One privacy advocate (Cindy Cohn, Legal Director for the Electronic Frontier Foundation) is quoted as saying “There's a societal ideal that what you read is nobody else's business.” Perhaps this notion resonates with and is shared by a greater percentage of the public than are concerns about electronic privacy in other contexts. Perhaps the fact that everyone in this country has grown up with reading but a minority of it has grown up with Facebook is driving the heightened and enthusiastic resistance in this area. It may be that consumers have long viewed reading (and underlining, and rereading, and note-taking in margins) as a uniquely and intensely personal activity in which they could escape and reflect without fear of anyone else peering in. For one reason or another, the practice of passively collecting data about consumers’ digital reading behavior has produced a relatively swift (and somewhat successful) response from what the article refers to as the “privacy watchdog” community. The article provides that in 2012, California enacted the “Reader Privacy Act, a piece of legislation that requires law enforcement groups to get a court order before they can access information from digital booksellers revealing someone’s digital reading behavior. The Electronic Frontier Foundation (EFF) has taken a leading role in pushing legislation to limit access of law enforcement to digital reading information. They, along with the American Civil Liberties Union, are encouraging other states to adopt legislation similar to the “Reader Privacy Act.”
The article’s summary of the stance taken by digital booksellers on this issue is less than comforting, especially given some of the trends we have discussed in this course. The article asserts that Copia, a “digital reading platform,” “aggregates the data, so that individual users aren’t identifiable,” and then gives that information to publishers. The data collected by Barnes & Noble with respect to user activity on its Nook electronic reader “focuses on groups of readers, not individuals,” says Alter. Amazon spokeswoman Kinley Pearsall was quick to underscore the impersonal nature of the data collected with respect to reading behavior on Amazon’s Kindle: “We think of it as the collective intelligence of all the people reading on Kindle.”
These characterizations and assurances strike me as fairly hollow given the lessons I have gleaned from our class. Once the data exists, little (other than legislation like that mentioned above) is likely to stand in the way of a law enforcement agency or profit-hungry publisher from accessing an individual’s digital reading behavior and using it to their advantage. Vague assurances of the data’s intended uses should not satisfy any informed consumer. As the article notes, “Amazon declined to comment on how it analyzes and uses the Kindle data it gathers.”

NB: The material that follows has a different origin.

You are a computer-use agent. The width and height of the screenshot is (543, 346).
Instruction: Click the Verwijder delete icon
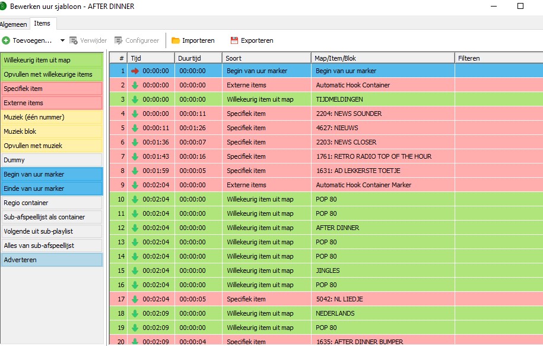pos(74,40)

Alter quotes a “cyber-security expert” as surmising, “there are a gazillion things that we read that we want to read in private." For this or whatever reason, the privacy invasions committed by digital booksellers, while not in principle unique, have quickly drawn concerted and well publicized opposition. I hope that the enthusiasm for privacy in this context results in a widened understanding (amongst those currently uninformed) that similar violations are occurring across a span of other contexts and in a surge in active support for electronic privacy in general.

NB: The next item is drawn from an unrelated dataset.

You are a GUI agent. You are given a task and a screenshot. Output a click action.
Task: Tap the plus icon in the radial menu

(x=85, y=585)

Here the effort seems explicitly not to go beyond the depth of insight assembled out of the usual suspects by a newspaper reporter. An e-book is nothing but a small file on the Net. The distribution oligopoly called book publishing, or book retailing, is over. How fast is the only question. Owned endpoint devices are ridiculous too, and aren't going to survive. So what is the real subject? Surveilled reading. And the real solution? Private sharing. Another draft could actually get a little under the froth on the surface, to see where the technologies and the legalities really go.